On 9/16/18, what was supposed to be a routine exam ended in the worst way possible. The gynecologist took one look at my cervix, and I could immediately tell that something was wrong. She left the room and came back with forceps, stating that she needed to perform a biopsy. Knowing that I was a medical student, she was blunt, which I actually appreciated. “You have cancer…” she said, three little words that left me paralyzed. That devastating moment, along with that entire day’s events, have replayed over and over in my head as if I’m stuck in a continual nightmare that I can’t seem to wake up from. Of course, the diagnosis wouldn’t be confirmed until the pathology results came back, but her tone and facial expression already told me everything that I needed to know. I tried to stay as calm as possible, but how do you really stay calm in this situation? After leaving her office, I got in my car and just sat in silence before eventually succumbing to my tears. How did this happen? How did THIS happen? I was only one year overdue on my pap smear, and everything had been normal before. I was not part of the “statistical” risk group. But there I was – 30 and diagnosed with cervical cancer.

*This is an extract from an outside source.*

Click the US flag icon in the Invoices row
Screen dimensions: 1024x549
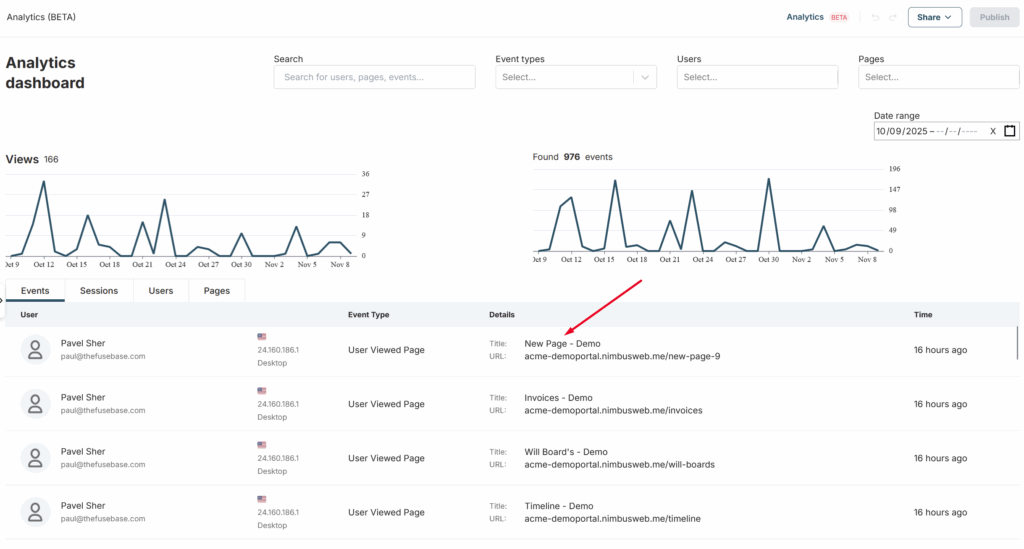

Two days later, the pathology report came back, confirming my diagnosis. For weeks, this was all I knew… which was almost as bad as the diagnosis itself. My thoughts had never been so irrational, and I had never thought about death so often. Of course, like every patient, I Googled. And everything I found indicated that cervical cancer is very slow-growing, specifically with a progression rate of about 10 years. Again, I was not part of the statistics.
It took a week to schedule an appointment with an oncologist, and another 2 weeks to actually see her. “I’m so sorry you have to see me”, she said. And just like that, a sense of comfort came over me, and I was no longer so afraid to be vulnerable. I began to cry, and she held me. I knew she had to do another exam, and I had a feeling that it would be worse that what she assumed based on my age and lack of medical history. Our visit initially began with the discussion of a localized excision of the tumor. Then, the exam took place and again, she displayed the same concerned facial expression as the gynecologist. “It’s big,” she said, “too big to do a localized excision.” In a split second, my treatment plan had suddenly progressed to a radical hysterectomy with total pelvic lymphadenectomy, followed by radiation. I was told that she could save my ovaries, but that would mean a 5% chance of recurrence. For a while, this was the only thing I could think about. I couldn’t focus, I couldn’t study, I couldn’t exist without this taking over my mind. To give cancer a second chance or to never be able to have children of my own – a decision I still haven’t come to terms with.
The PET scan came back negative. NO METASTASIS. All of a sudden, I could see a future again. I could see my life, and I was given back hope.
The hardest part of this was telling my parents. It took a month. A month to gather enough information and a month to gain enough courage. To know how much pain I would cause them was at times unbearable. The day they received the phone call was the day that I felt I had failed them as a daughter. They could tell something was wrong. I couldn’t even look them in the eye, even from across the country. A month was not enough time, and I couldn’t do it. Between my oncologist, Amanda, and Alex, the news was broken to them. And I shook as I heard the pain in my mom’s voice as she called out for me and asked why this burden was not given to her instead.
Some days have been particularly hard, and I find myself crying to the point of exhaustion and sleep. Other days are better, and I sometimes even find myself laughing. I am still at the very beginning of what will be a long journey, and I know I will face many challenges ahead. But throughout it all, I have discovered just how loved I am and just how many wonderful people I have by my side. I cannot do this alone, and I know that I will never have to.
Please do not feel sorry for me. If not me, it would’ve been someone else. All I ask is that you do not treat me differently, for I am so much more than my illness.
To the doubts and fears – I know we will meet again.
To the days and nights when I am consumed with sadness – I know there are more of you to come.
But to the moments of hope and happiness – I know you’re waiting for me.
Life is hard. Life is busy. And sometimes, life is incredibly unfair. But life is worth living, and I am not done fighting.
Fuck you cancer.
[In 2 days, I will temporarily be trading in my white coat for a hospital gown.]